Objective  To revise human immunodeficiency virus (HIV) Treatment Adherence Self-Efficacy Scale-Chinese Version (HIV-ASES) and to evaluate its reliability and validity for providing an instrument to follow-up studies on the medication compliance of patients with HIV/acquired immunodeficiency syndrome (AIDS) in China.

  Methods  The HIV-ASES-Chinese Version was revised with an expert consultation and modified based on Chinese culture background. Then the revised HIV-ASES-Chinese Version was administered among 1 215 HIV/AIDS patients (whom were registered in Henan Provincial Center for Disease Control and Prevention and under highly active antiroviral therapy HAART) selected with stratified multistage cluster random sampling in 6 regions of Henan province (Shangcai, Shenqiu, Queshan, Yongcheng, Jiyuan and Sanmenxia) from July 2015 to July 2016 to evaluate therapeutic compliance of patients and to assess the rationality of the theoretical structure of the revised HIV-ASES-Chinese Version based on project analysis. The reliability and validity of the scale were also assessed simultaneously.

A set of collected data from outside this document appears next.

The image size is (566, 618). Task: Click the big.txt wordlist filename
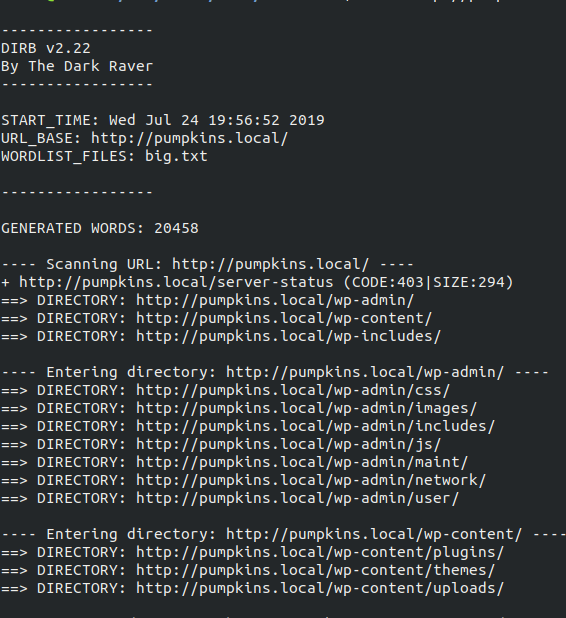coord(176,157)

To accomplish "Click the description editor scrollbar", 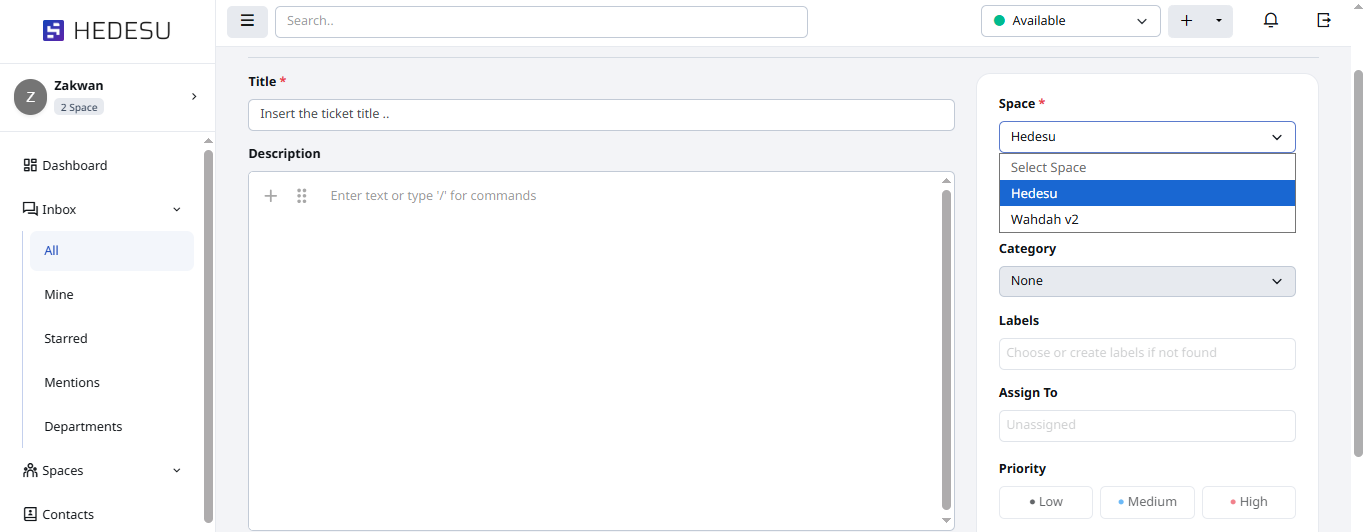I will [x=946, y=351].
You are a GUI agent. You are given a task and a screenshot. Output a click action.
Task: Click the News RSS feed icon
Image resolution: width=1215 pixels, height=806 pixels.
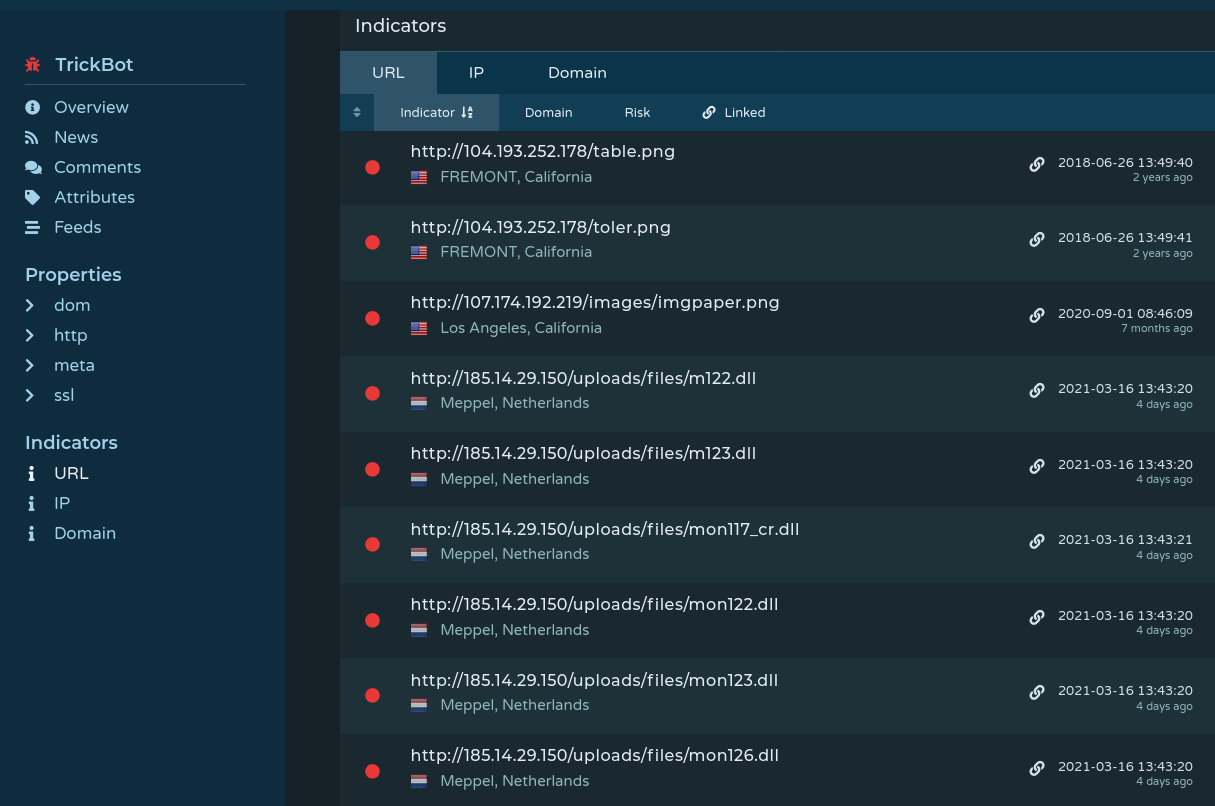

  Results  In comparison with the original scale, one item was excluded and a new item was added to the the HIV-ASES-Chinese Version and the revised scale was consisted of two domains, namely integration (6 entries) and perseverance (6 entries). The results of the project analysis resulted in the correlation coefficients between the 12 entries and the total score of the HIV-ASES-Chinese Version ranging from 0.572 to 0.758 (all P < 0.001), suggesting the scale is of good item discrimination. The overall Cronbach α coefficient, retest reliability and split-half reliability of the revised scale were 0.930, 0.807, and 0.858; the Cronbach α coefficient and test-retest reliability are 0.912 and 0.775 for the integration domain and 0.867 and 0.720 for the perseverance domain, respectively, suggesting a good reliability of the scale. The results of exploratory factor analysis revealed that the cumulative variance contribution of the 2 public factors of the HIV-ASES-Chinese Version was 63.642%, and the structure of the factors belonging to each item is basically the same as that of the original scale. The confirmatory factor analysis on the HIV-ASES-Chinese Version resulted in a comparative goodness of fit index (CFI) of 0.966, an approximate error mean square root (RMSEA) of 0.079, a goodness of fit index (GFI) of 0.944, an adjusted goodness of fit index (AGFI) of 0.905, a root mean square residual value (RMR) of 0.114, and a standardized root mean square residual (SRMR) of 0.033. For all the participants, the overall scores of the HIV-ASES-Chinese Version, the Morisky Questionnaire and the Social Support Rating Scale (SSRS) were 127.32 ± 18.36, 14.58 ± 2.00 and 34.35 ± 1.62; the self-reported medication compliance rate during past one month and one week were 86.5% and 90.7%, respectively. The overall score of the HIV-ASES-Chinese Version was significantly correlated with the overall scores of Morisky Questionnaire and SSRS and with the self-reported medication compliance rate during past one month and one week, with the correlation coefficients of 0.450, 0.261, 0.288, and 0.321 (P < 0.01 for all), indicating a good criterion validity of the revised scale.

  Conclusion  The reliability and validity of the revised HIV-ASES-Chinese Version meet the requirements of psychometrics and could be used to evaluate medication compliance among HIV/AIDS patients in China.